» **REQUIRED ACTION**:
The answer must consist of every line in the records that contains the word "settings".

» **DATA**:
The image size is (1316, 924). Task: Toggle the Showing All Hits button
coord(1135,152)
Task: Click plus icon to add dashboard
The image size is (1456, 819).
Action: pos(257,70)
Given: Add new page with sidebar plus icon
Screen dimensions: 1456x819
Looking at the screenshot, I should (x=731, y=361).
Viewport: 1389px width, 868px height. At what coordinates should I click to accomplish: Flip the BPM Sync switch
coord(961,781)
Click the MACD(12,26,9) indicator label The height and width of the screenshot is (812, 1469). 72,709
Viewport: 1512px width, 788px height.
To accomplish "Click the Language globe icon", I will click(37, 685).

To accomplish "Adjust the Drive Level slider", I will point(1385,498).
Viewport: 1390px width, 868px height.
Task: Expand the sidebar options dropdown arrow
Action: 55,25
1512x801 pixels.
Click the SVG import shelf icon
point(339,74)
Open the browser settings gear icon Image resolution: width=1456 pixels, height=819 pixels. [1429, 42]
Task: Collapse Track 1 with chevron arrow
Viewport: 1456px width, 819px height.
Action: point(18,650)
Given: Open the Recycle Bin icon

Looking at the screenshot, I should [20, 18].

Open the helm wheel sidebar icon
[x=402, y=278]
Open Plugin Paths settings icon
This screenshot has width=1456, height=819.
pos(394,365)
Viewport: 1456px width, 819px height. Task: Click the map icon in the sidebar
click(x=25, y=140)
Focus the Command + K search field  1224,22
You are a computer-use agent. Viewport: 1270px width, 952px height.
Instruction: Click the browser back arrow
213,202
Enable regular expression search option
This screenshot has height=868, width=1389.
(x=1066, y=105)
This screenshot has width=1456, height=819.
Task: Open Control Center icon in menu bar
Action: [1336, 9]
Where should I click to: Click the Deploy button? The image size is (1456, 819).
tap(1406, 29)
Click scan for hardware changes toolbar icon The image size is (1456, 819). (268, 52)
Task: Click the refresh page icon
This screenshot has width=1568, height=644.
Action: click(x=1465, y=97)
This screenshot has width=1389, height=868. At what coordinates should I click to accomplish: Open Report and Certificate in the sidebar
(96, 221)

» **ANSWER TO THE PROBLEM**:
Open the browser settings gear icon Image resolution: width=1456 pixels, height=819 pixels. [1429, 42]
Open Plugin Paths settings icon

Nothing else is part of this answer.